Of these Offices are many in this Nation, and such as might be a Revenue to the King, either by their Annual profits, or the Sale of them for many years together. And these are the Offices that are properly saleable, viz. where the Fees are large, as appointed when the number of them was few, and also numerous, as multiplying upon the increase of business, and where the business is onely the labour of the meanest men: length of time having made all the work so easie, and found out security against all the frauds, breaches of trust, and male-administrations, whereunto the infancies of those places were obnoxious.
These Offices are therefore Taxes upon such as can or will not avoid the passing through them, and are born as men endure and run themselves into the mischiefs of Duelling1 , the which are very great, which side soever prevails; for certainly men do not alwayes go to Law to obtain right, or prevent wrong, which judicious neighbours might perform as well as a Jury of no abler men; and men might tell the Judge himself the merits of their Cause, as well as now they instruct their Councel.
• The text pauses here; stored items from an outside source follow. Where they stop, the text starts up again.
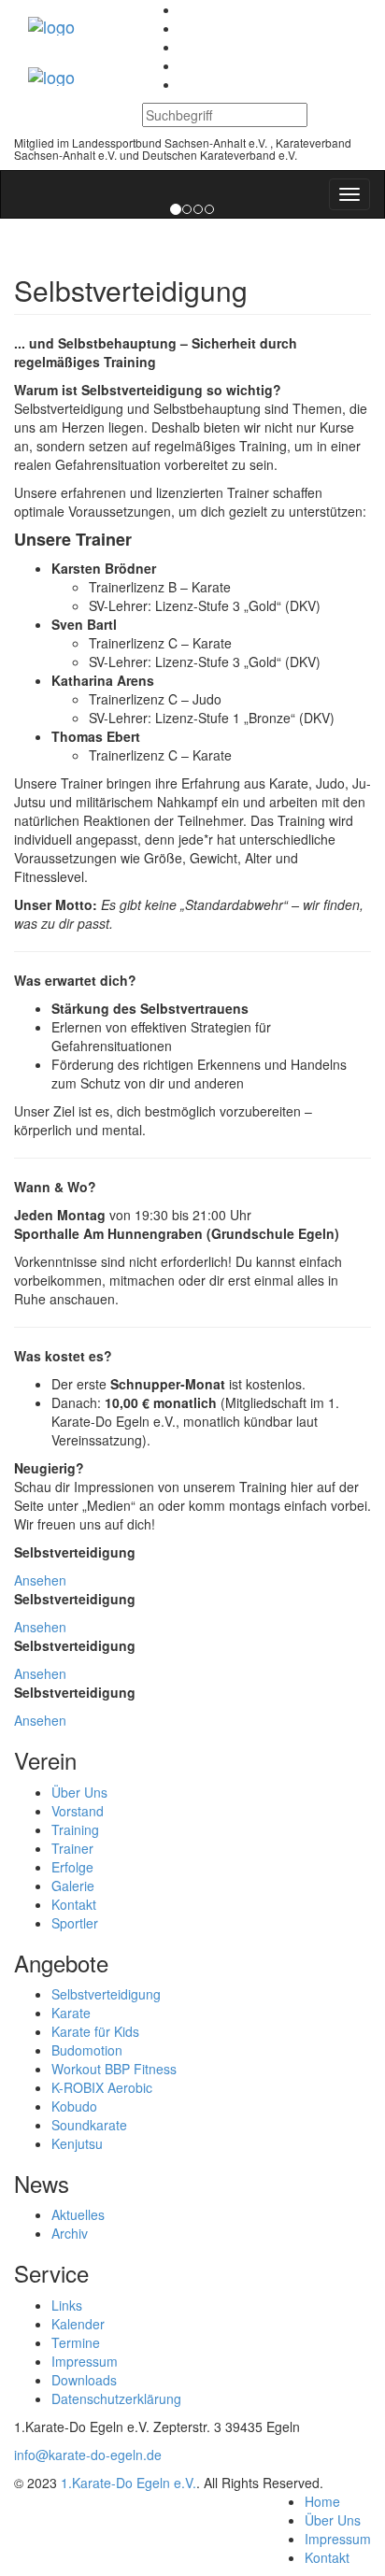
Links (66, 2305)
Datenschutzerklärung (116, 2398)
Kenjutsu (77, 2143)
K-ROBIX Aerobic (101, 2087)
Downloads (84, 2379)
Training (75, 1829)
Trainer (72, 1848)
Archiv (69, 2233)
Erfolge (72, 1866)
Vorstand (77, 1810)
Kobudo (74, 2106)
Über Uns (79, 1792)
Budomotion (86, 2050)
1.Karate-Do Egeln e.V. (128, 2482)
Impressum (84, 2361)
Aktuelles (78, 2214)
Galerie (72, 1885)
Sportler (74, 1923)
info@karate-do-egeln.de (88, 2454)
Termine (75, 2342)
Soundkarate (89, 2124)
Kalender (78, 2323)
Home (322, 2501)
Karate (71, 2012)
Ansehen (40, 1580)
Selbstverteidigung (106, 1994)
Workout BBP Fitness (114, 2068)
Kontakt (73, 1904)
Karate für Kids (95, 2031)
This therefore of Offices is a voluntary Tax upon contentious men, as Excize upon Drink is, to good Fellows to love it. ‖
[†]between [them and is] interline [it]
Petty had invented a machine for double writing, upon which he received from the House of Lords a patent dated 7 March, 164 ⅞, and valid for seventeen years. He issued a prospectus (Bibliography), and endeavoured to “syndicate” the invention, apparently without success. Fitzmaurice, 10–13.
[†]after [yet the] interline [said]
[‡]read [offices] for [officers]
Petty had recently avoided a duel. Evelyn, Diary, 22 March, 1675, II. 403; Aubrey in Walker's Bodleian Letters, II. 485; Fitzmaurice, 151–152.